C'est aussi l'histoire d'Alter, jeune garçon juif d'une dizaine d'année, orphelin, que l'on suit de son shetl de Mirlek, rongé par la misère et les pogroms, au ghetto de Lodz, après le massacre de son frère jumeau et toute sa famille par la Wehrmacht en septembre 1939. C'est son regard d'enfant qui va transcender tout le récit.

Tout le talent de Hubert Haddad est de parvenir à conjuguer la petite histoire d'un orphelin à la grande histoire sans lourdeur, mais avec brio et fantaisie. Dans l'immensité de la Shoah, il a réussi à dégotter un personnage absolument insensé et qui pourtant a réellement existé : Chaïm Rumkovski, le doyen du Conseil juif de Lodz, homme d'affaires, aventurier et directeur d'orphelinat, qui va diriger ce ghetto de plus de 100.000 personnes et surtout « collaborer » avec les Nazis autour d'un projet dingue : faire du ghetto un centre industriel ! Une centaine d'usines se mettent en place, fabriquant textiles et jouets pour le IIIème Reich en échange de nourriture, quelques jours de survie, quelques semaines, quelques mois de plus ... Au final, le ghetto sera liquidé, ses habitants tous déportés, y compris son roi ... qui a fait durer son royaume deux ans de plus que celui de Varsovie.
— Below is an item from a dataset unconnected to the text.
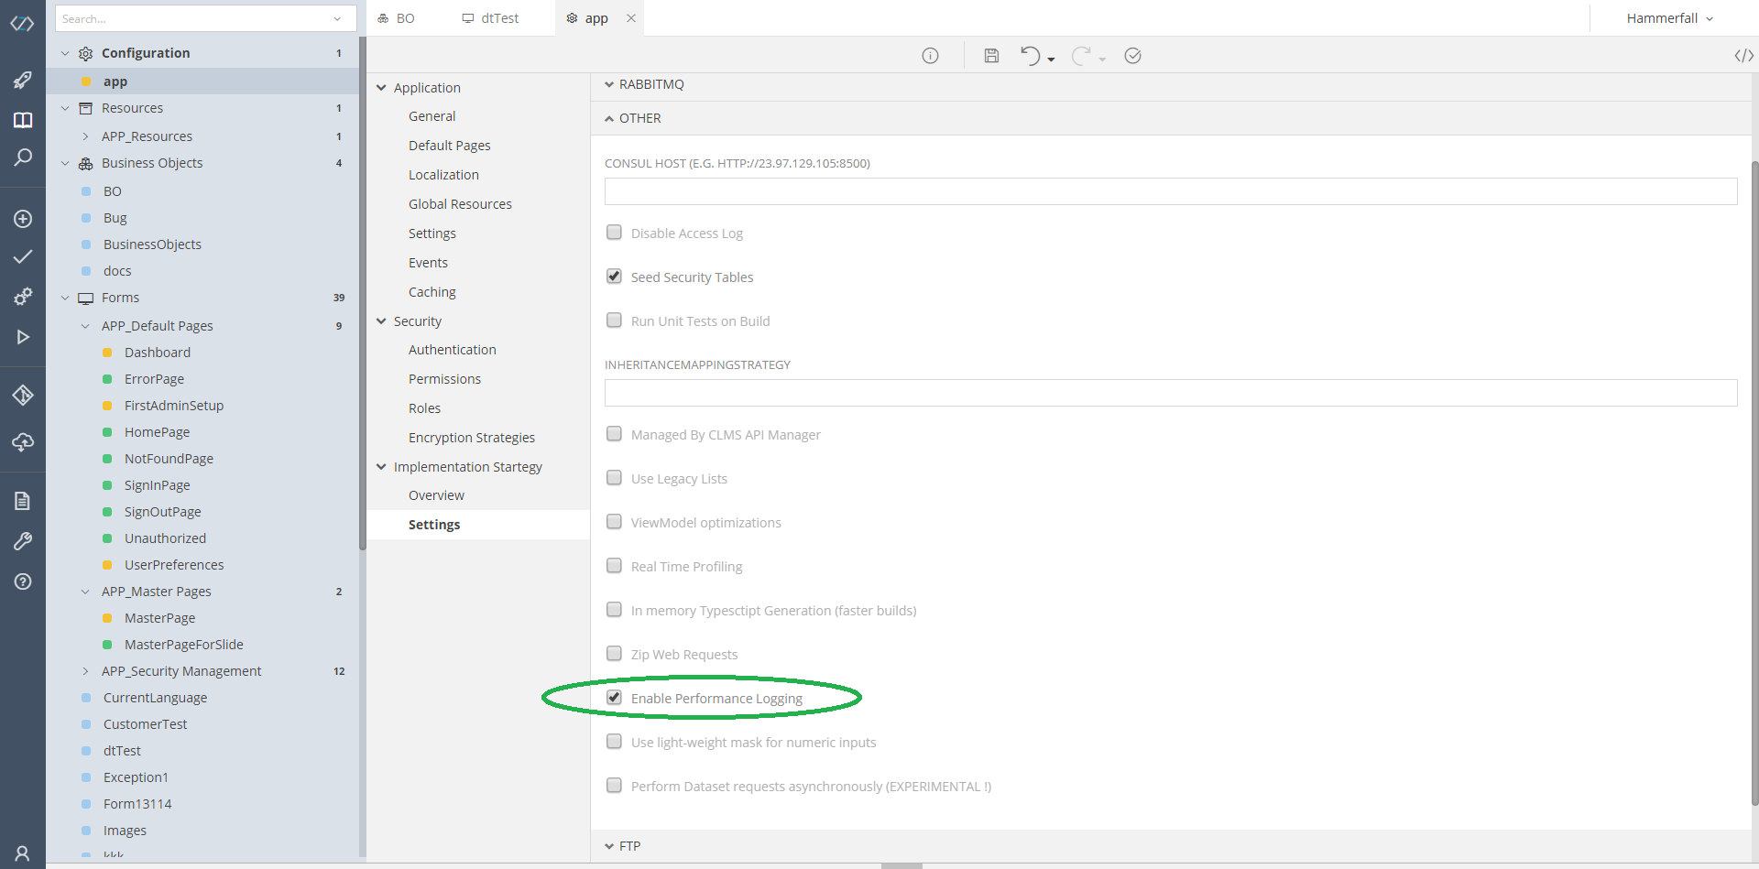The image size is (1759, 869).
Task: Disable the Seed Security Tables checkbox
Action: [x=614, y=276]
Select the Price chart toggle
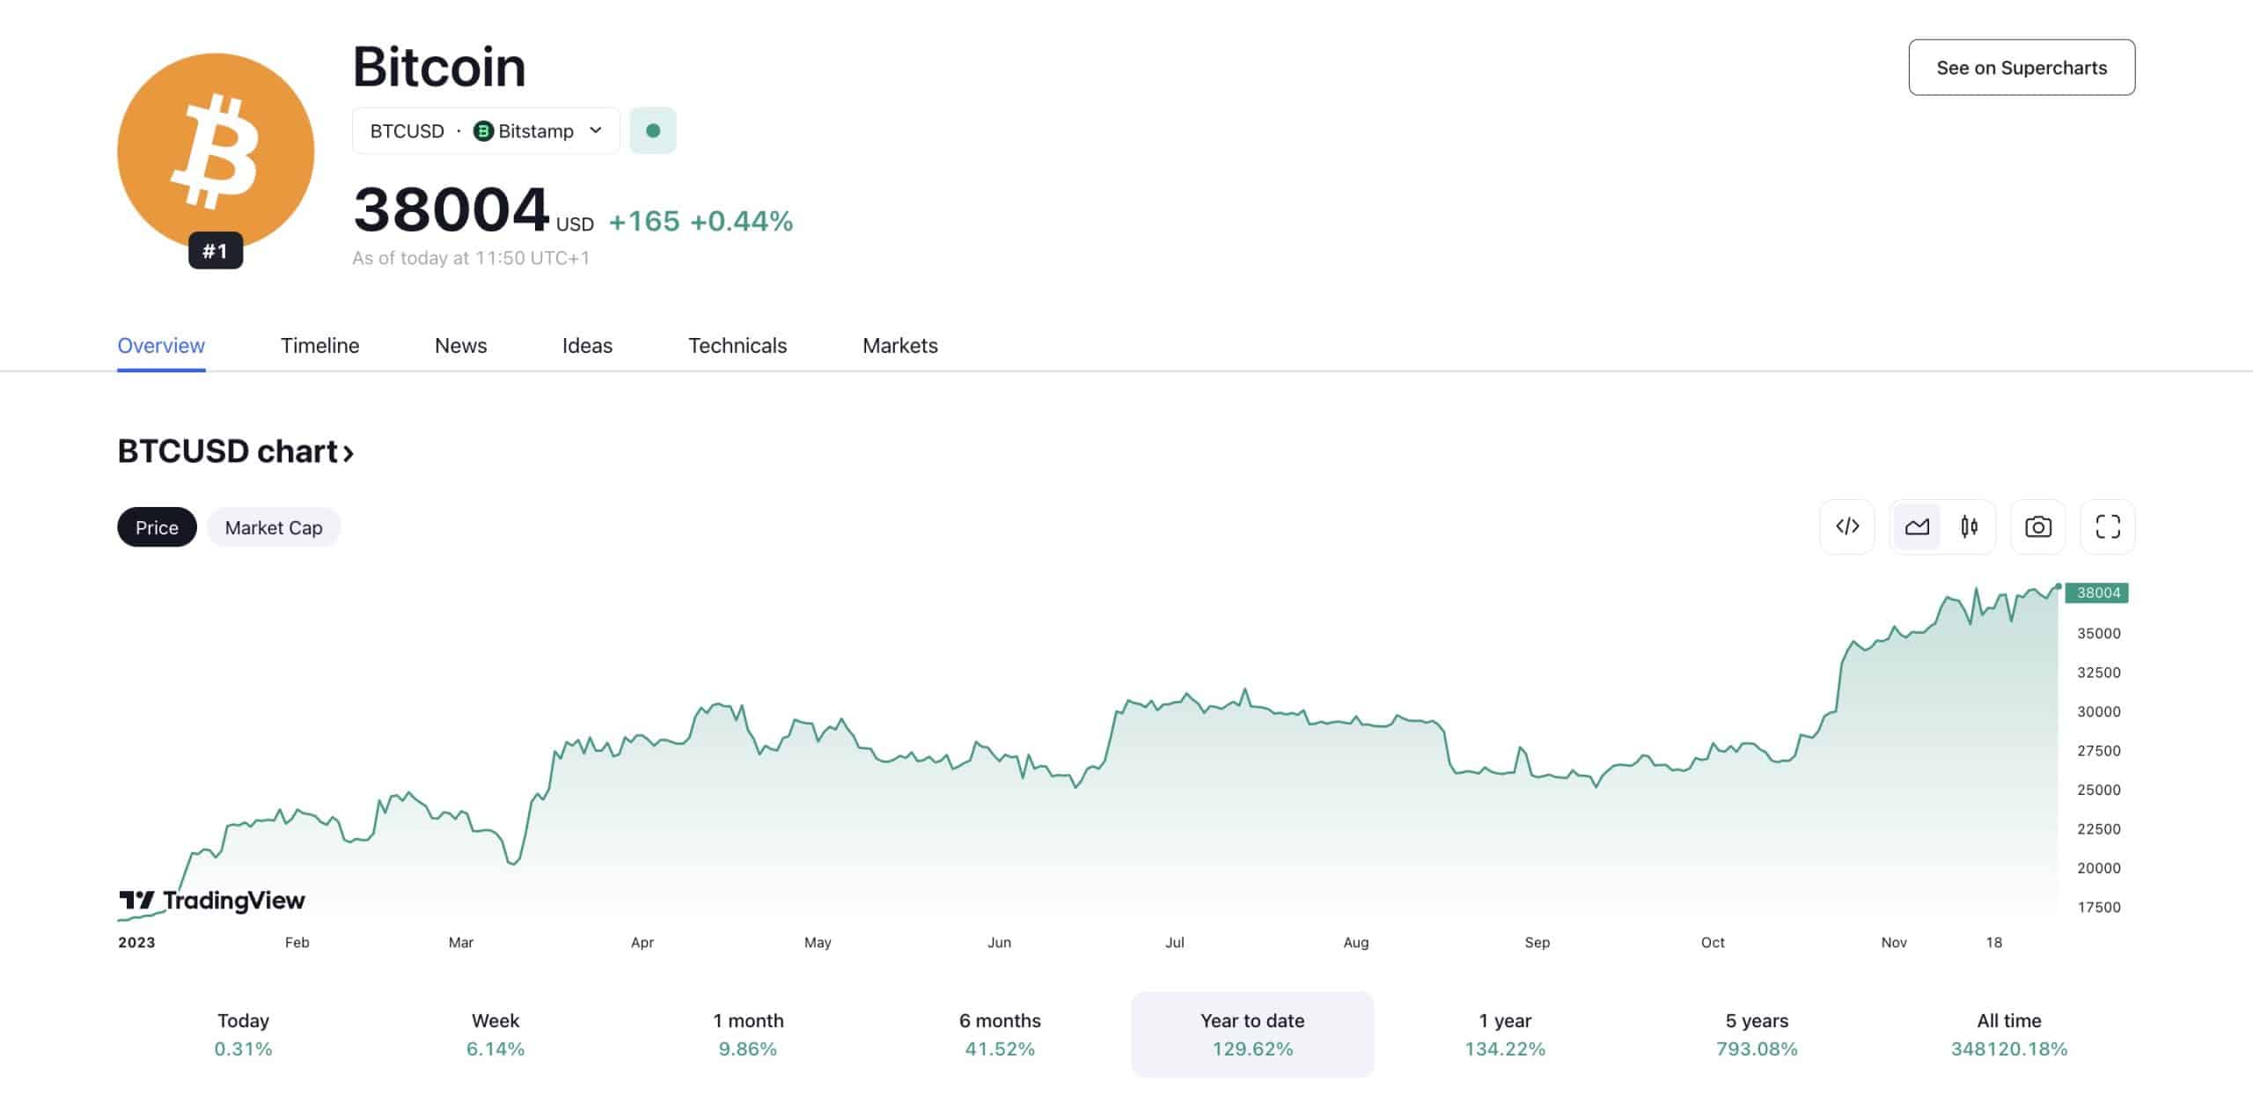This screenshot has height=1111, width=2253. (x=157, y=527)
Ce récit est passionnant et de façon très impressionnante, bien loin du compte-rendu historique classique grâce à la magnifique écriture de l'auteur. Il n'y a pas une page où sa vivacité n'éclate, comme lorsqu'il décrit le fameux Chaïm Rumkovski :

« Habile postulant au-devant de la scène, harnaché en privé d'un lourd collier d'argent avec bouclier de David du même métal en suspensoir sur sa robe de chambre royale, ce second rôle encombrant illustrait à ses yeux tous les travers de la servilité arrogante. Vieux grison corpulent, l'air immensément satisfait de sa personne entre deux coups d'oeil craintifs vers les si proches confins de sa conscience, une mise soignée de rabbi de cimetière enrichi par on ne sait quelle manne en petite monnaie, le personnage fait penser tour à tour à al doublure d'opérette d'un Philippe Pétain en marzalek levantin ou à quelque pseudo-Falstaff sentencieux. »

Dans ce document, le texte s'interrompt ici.